BEGIN Records supplied

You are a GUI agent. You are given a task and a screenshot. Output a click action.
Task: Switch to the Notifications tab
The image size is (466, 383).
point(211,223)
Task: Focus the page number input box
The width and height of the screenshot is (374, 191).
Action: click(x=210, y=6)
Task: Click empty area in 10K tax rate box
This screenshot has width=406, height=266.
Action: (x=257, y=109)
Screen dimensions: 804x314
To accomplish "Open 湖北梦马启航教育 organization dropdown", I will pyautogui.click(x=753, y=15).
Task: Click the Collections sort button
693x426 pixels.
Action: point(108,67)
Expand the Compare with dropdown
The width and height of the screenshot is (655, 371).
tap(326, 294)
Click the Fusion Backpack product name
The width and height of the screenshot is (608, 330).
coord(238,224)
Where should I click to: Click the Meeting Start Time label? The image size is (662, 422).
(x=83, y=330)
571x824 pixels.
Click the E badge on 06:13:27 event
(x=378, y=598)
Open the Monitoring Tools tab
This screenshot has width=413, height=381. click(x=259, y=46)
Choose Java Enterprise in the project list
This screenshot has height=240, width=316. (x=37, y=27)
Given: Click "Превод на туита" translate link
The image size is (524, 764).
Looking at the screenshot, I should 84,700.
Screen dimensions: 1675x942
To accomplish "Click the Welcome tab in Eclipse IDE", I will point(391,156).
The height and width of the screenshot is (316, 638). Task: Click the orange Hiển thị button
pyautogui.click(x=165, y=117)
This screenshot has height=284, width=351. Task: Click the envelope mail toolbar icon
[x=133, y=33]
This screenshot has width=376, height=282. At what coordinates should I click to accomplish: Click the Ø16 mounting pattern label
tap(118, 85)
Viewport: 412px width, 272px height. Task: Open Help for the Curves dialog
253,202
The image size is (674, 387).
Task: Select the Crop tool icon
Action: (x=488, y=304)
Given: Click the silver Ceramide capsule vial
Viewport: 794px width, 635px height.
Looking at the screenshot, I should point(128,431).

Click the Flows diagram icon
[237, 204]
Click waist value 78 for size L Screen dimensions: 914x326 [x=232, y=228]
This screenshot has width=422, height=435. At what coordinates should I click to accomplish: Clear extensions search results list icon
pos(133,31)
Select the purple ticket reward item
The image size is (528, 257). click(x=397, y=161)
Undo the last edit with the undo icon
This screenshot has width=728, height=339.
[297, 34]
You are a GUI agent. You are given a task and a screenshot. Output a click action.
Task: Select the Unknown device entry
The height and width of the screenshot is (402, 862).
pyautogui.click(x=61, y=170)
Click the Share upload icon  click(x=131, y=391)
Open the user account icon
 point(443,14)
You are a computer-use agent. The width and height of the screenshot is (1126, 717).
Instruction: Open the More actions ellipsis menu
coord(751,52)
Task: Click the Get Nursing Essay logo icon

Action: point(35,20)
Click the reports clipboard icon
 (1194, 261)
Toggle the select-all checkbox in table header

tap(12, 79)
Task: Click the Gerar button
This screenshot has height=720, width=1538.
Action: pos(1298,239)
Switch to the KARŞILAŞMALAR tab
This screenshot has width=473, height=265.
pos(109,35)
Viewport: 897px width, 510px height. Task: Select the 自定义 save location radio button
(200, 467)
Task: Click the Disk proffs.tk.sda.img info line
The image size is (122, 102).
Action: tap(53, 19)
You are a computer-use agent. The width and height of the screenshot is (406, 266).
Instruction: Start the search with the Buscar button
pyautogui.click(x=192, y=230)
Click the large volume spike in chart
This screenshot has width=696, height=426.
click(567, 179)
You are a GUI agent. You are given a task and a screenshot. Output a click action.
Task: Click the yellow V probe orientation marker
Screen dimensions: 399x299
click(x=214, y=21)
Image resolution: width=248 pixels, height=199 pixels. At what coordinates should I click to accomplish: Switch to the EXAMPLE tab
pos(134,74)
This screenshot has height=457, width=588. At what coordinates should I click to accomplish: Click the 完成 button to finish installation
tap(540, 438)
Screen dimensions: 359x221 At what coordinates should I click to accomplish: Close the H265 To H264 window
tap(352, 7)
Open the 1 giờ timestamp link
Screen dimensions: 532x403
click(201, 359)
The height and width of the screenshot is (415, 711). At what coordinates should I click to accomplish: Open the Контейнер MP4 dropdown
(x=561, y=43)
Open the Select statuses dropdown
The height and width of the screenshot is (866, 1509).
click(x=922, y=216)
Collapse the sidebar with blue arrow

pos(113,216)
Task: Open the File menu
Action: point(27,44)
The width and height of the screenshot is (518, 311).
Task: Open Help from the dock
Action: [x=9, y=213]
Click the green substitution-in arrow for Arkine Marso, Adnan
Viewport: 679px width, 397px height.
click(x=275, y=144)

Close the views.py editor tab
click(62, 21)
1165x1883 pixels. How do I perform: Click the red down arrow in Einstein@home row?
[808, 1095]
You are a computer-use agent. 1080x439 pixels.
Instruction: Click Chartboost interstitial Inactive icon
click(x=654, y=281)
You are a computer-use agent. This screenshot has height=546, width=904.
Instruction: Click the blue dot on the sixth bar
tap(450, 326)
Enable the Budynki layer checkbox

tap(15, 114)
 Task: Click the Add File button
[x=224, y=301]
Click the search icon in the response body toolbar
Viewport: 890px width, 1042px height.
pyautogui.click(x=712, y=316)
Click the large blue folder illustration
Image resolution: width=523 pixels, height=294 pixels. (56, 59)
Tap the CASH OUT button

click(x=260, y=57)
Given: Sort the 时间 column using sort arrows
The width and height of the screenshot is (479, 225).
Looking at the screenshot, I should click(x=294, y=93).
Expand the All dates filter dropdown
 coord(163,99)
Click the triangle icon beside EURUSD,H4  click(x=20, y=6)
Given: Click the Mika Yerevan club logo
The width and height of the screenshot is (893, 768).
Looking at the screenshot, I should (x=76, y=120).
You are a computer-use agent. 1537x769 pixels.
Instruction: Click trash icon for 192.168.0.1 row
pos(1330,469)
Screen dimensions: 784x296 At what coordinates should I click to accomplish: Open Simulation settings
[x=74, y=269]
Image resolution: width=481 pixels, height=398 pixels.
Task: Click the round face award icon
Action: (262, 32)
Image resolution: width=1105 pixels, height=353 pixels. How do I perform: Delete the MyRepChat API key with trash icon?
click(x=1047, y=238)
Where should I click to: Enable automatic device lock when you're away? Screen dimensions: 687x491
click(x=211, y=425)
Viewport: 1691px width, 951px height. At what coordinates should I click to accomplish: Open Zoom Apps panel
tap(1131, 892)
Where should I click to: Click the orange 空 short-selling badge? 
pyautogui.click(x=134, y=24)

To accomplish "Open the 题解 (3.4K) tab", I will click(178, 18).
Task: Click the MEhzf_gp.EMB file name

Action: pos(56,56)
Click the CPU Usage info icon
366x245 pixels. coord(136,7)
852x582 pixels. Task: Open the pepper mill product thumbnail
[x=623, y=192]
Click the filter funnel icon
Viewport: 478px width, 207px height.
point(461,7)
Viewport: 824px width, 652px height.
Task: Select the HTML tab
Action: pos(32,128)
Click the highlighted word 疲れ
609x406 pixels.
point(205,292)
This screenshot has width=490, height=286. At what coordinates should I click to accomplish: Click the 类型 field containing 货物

END Records supplied

Assignment: Reproduce the line that contains "Screen dimensions: 784x296" and each line after it through the last line of the entries above, exactly; leave out all earlier lines.

Solution to this problem:
Screen dimensions: 784x296 At what coordinates should I click to accomplish: Open Simulation settings
[x=74, y=269]
Image resolution: width=481 pixels, height=398 pixels.
Task: Click the round face award icon
Action: (262, 32)
Image resolution: width=1105 pixels, height=353 pixels. How do I perform: Delete the MyRepChat API key with trash icon?
click(x=1047, y=238)
Where should I click to: Enable automatic device lock when you're away? Screen dimensions: 687x491
click(x=211, y=425)
Viewport: 1691px width, 951px height. At what coordinates should I click to accomplish: Open Zoom Apps panel
tap(1131, 892)
Where should I click to: Click the orange 空 short-selling badge? 
pyautogui.click(x=134, y=24)

To accomplish "Open the 题解 (3.4K) tab", I will click(178, 18).
Task: Click the MEhzf_gp.EMB file name

Action: pos(56,56)
Click the CPU Usage info icon
366x245 pixels. coord(136,7)
852x582 pixels. Task: Open the pepper mill product thumbnail
[x=623, y=192]
Click the filter funnel icon
Viewport: 478px width, 207px height.
point(461,7)
Viewport: 824px width, 652px height.
Task: Select the HTML tab
Action: pos(32,128)
Click the highlighted word 疲れ
609x406 pixels.
point(205,292)
This screenshot has width=490, height=286. At what coordinates should I click to accomplish: Click the 类型 field containing 货物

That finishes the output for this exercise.